The type of equipment used by New Zealand scientists to sample marine sediment depends on the needs of the survey and the nature of the seabed. Dredges are used to collect rock and gravel, while corers and grabs recover sand and mud. These devices are normally operated from ships, such as the Tangaroa, owned by the National Institute for Water and Atmospheric research. In very shallow waters, divers can collect samples with hand-held corers.
Dredges and grabs
Dredges are large metal buckets and cages that are dragged by a steel wire across rough, hard areas of the sea floor. They are used on fields of manganese nodules and underwater volcanoes.
Grabs have jaws that close when they hit the sea floor, and are useful for recovering muddy material.
Corers and drills
Corers are used to extract a core – a cylindrical sample of sediment. Corers consist of a square or round barrel up to 50 metres long. A heavy weight rests on the barrel, pushing it into the sediment. These are known as gravity corers. Some have a piston inside the barrel to create a vacuum that assists entry into the seabed.
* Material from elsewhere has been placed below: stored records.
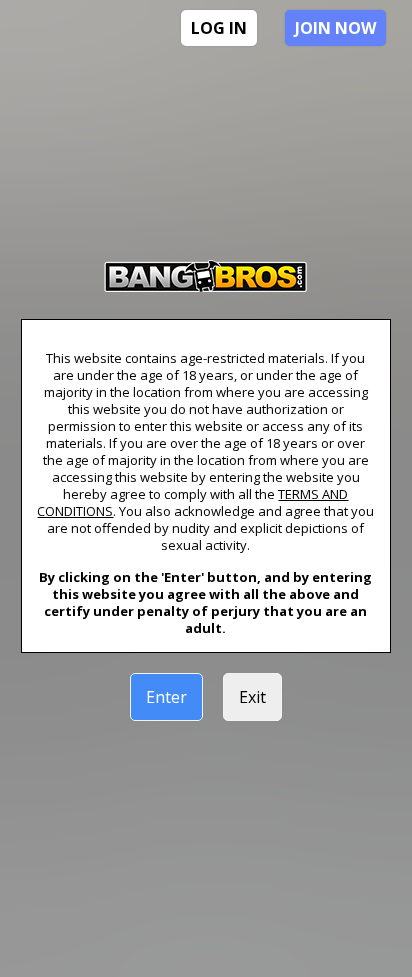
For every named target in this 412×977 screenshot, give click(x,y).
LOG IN (219, 28)
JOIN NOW (335, 28)
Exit (252, 697)
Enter (166, 697)
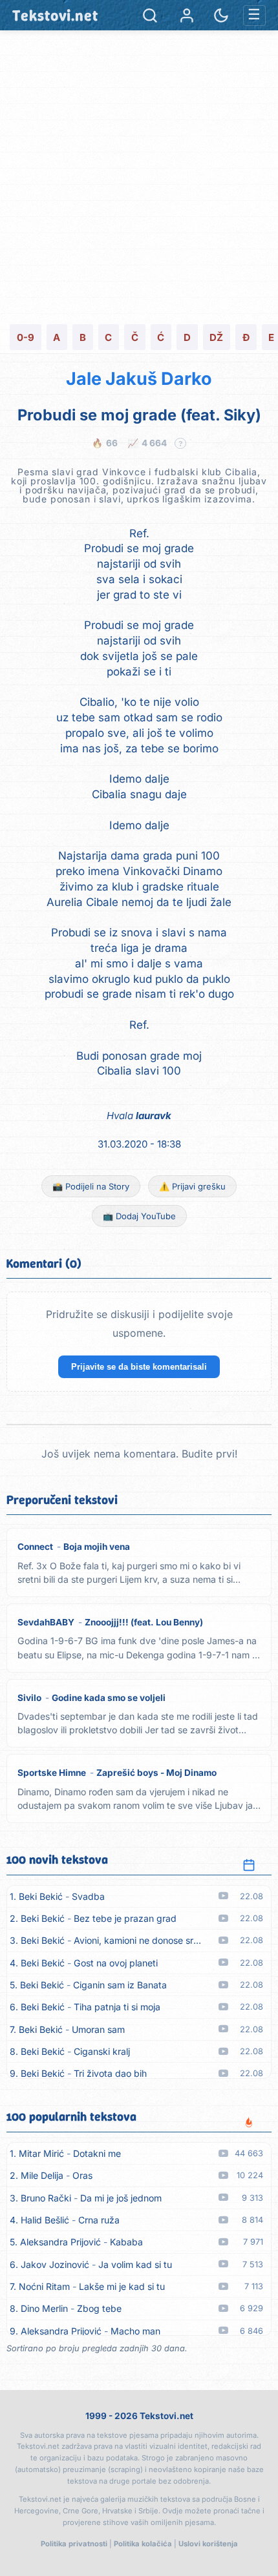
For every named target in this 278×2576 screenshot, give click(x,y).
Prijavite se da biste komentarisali (139, 1367)
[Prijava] (187, 15)
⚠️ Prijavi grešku (192, 1186)
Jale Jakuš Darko (139, 378)
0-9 (25, 337)
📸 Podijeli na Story (90, 1186)
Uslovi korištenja (208, 2543)
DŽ (216, 337)
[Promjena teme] (221, 15)
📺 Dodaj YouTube (139, 1216)
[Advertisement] (139, 175)
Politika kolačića (143, 2543)
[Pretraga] (150, 15)
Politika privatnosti (74, 2543)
This technique enables longer cores than those collected by simple gravity. Some corers have a door that snaps shut to hold in the sediment while the barrel is withdrawn from the seabed.
Hydraulic drilling techniques are used in the deep ocean to obtain very long core samples. Submersibles and remotely operated vehicles are also used.
The seabed, and the plants and animals that live there, can be filmed from survey vessels. Instruments known as benthic landers or tripods can be placed on the sea floor and remotely operated by computers, to make long-term observations.